Mini-Review - The Moor's Account by Laila Lalamy
The Moor's Account
by Laila Lalamy, 2014, 336pp
TLDR: 4.5 our of 5 for a well written, rousing, and thought-provoking historical adventure.
In 1537, Alvar Nunez Cabesa de Vaca wrote an account of the Narvaez Expedition to La Florida, of which he was the treasurer. The expedition of some 300 men was lost, and there were only four survivors, including Cabeza and two other Hidalgos. In his account, Cabeza wrote: "The fourth is Estevanico, an Arab Negro from Azamor." And that's all we know about the Moor. The Moor's Account is a work of fiction that recreates the journey from the perspective of Estevanico.

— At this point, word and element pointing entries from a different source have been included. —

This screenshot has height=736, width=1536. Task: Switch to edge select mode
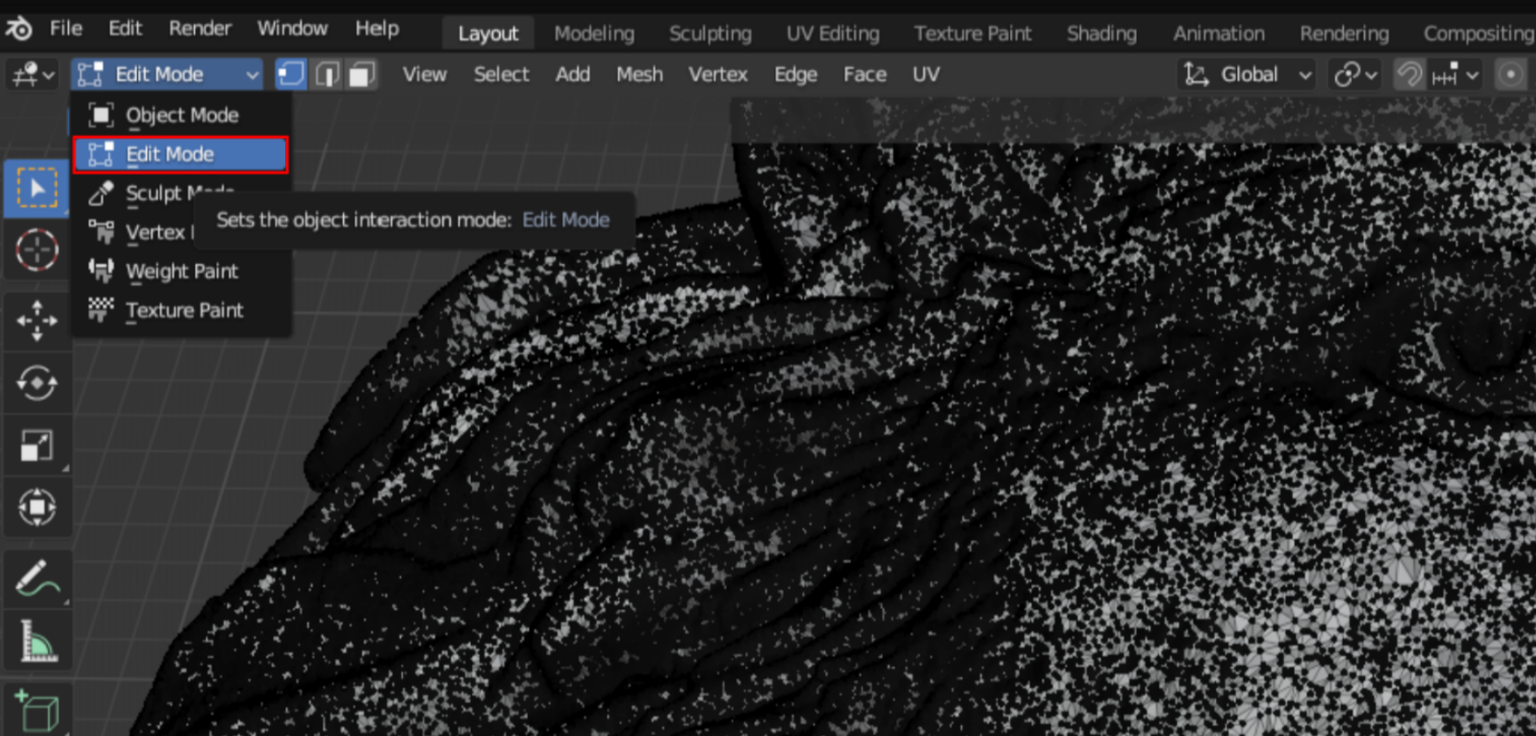coord(326,74)

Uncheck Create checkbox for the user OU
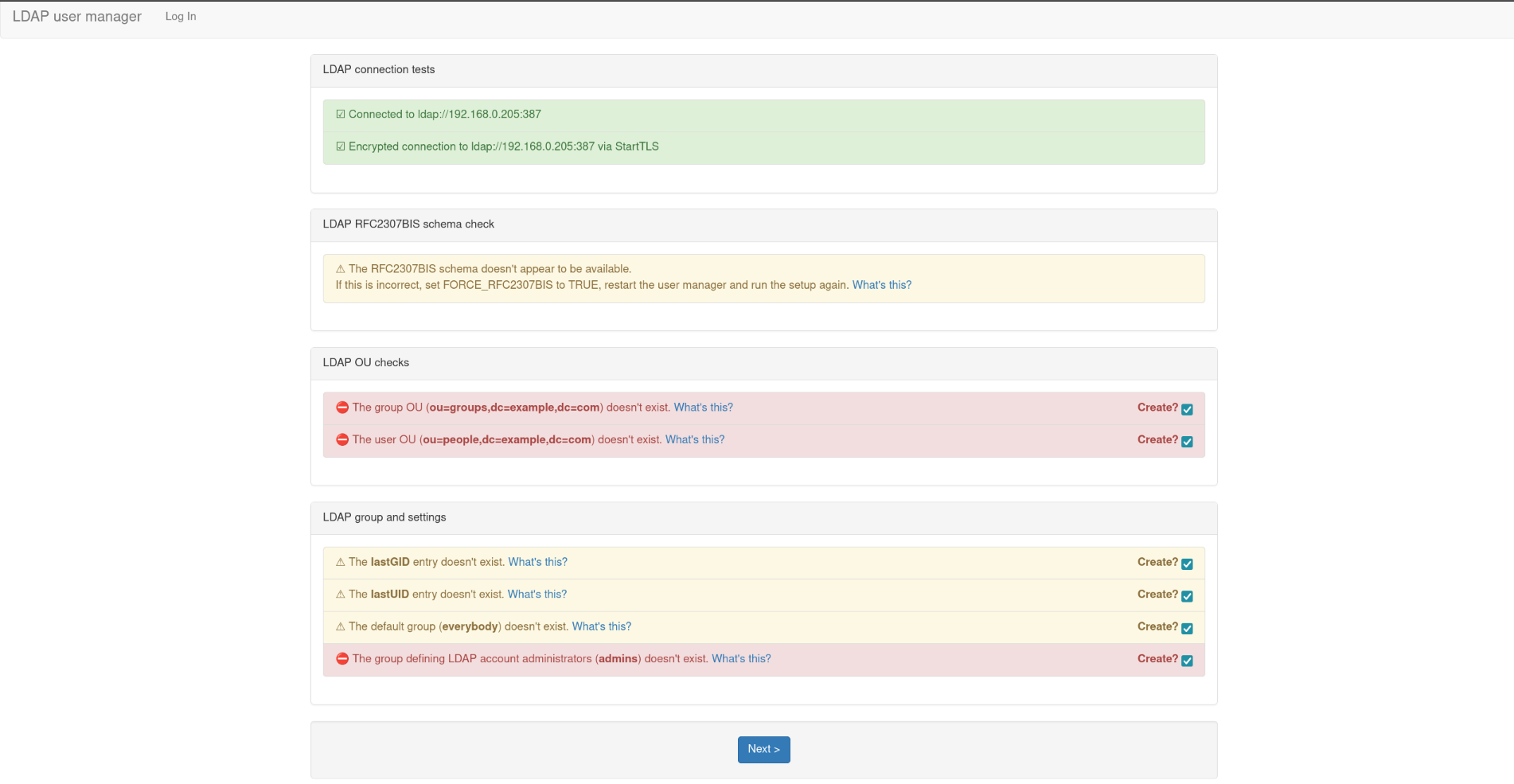tap(1187, 442)
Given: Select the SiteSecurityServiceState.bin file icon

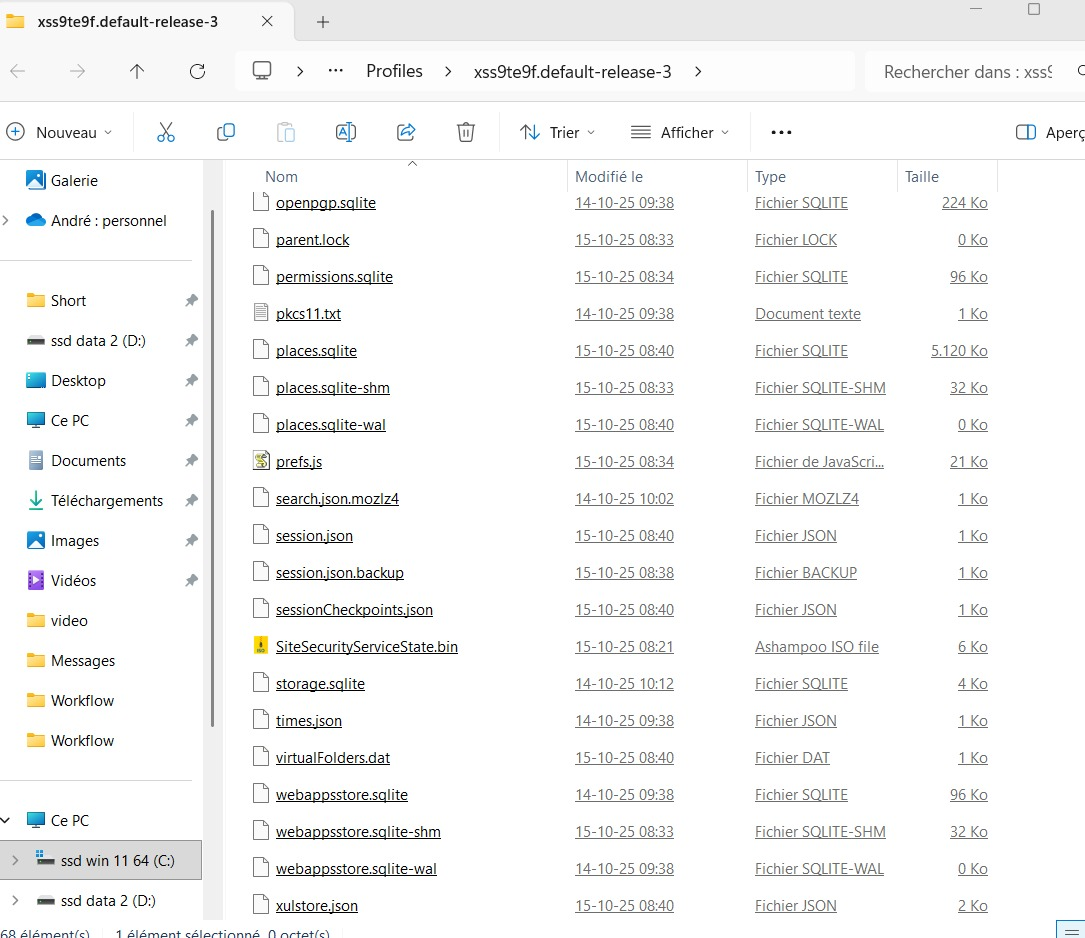Looking at the screenshot, I should coord(260,646).
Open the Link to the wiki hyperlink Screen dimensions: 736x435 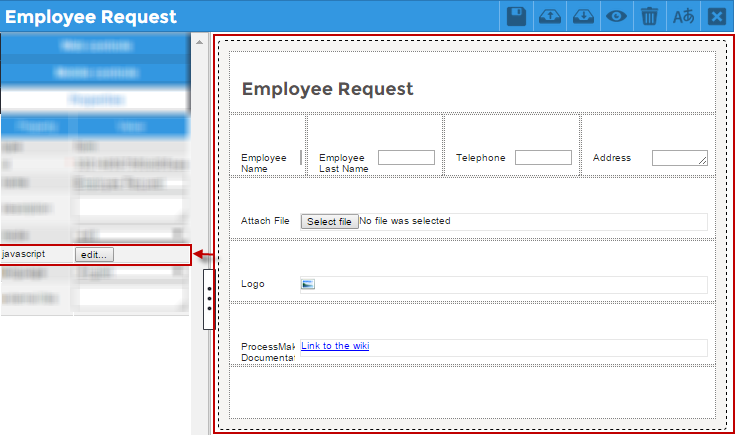click(x=335, y=346)
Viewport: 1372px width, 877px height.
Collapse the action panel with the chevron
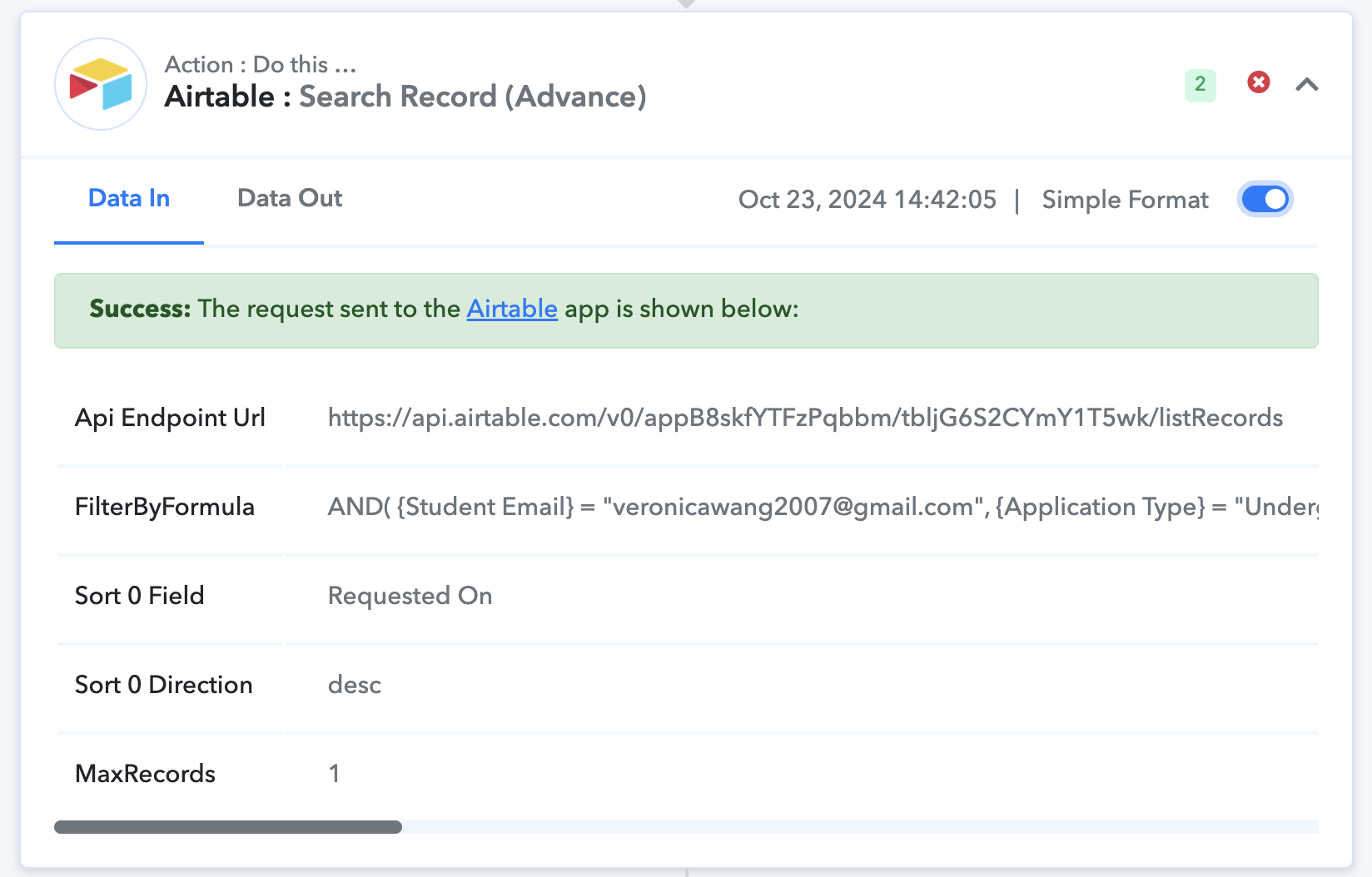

This work reads very much like an authentic account of exploration, and I quite enjoyed Lalamy's take on the character of Estevanico. In the novel, Estevanico reflects on his current condition as a slave (he sold himself into slavery to atone for his role in selling slaves on the market in his youth) and, as an outsider, on the conditions of first contact with the natives by the Spanish. The expedition itself undergoes much hardship, including mutiny, desertion, cannibalism, disease, native attacks, and more. Estevanico finds himself first a slave trader, then a slave of a Spanish merchant, then a slave of a Spanish explorer, then a slave of Indians, then a free man under the Indians, then a slave again in Tenochtitlan, and finally finds freedom with the natives of northern Mexico, but not before acknowledging that freedom for these natives will not last much longer.
4.5 out of 5. Recommended to fans of the age of exploration, fictional biographies, and historical novels in general. The book was short-listed for a Pulitzer Prize.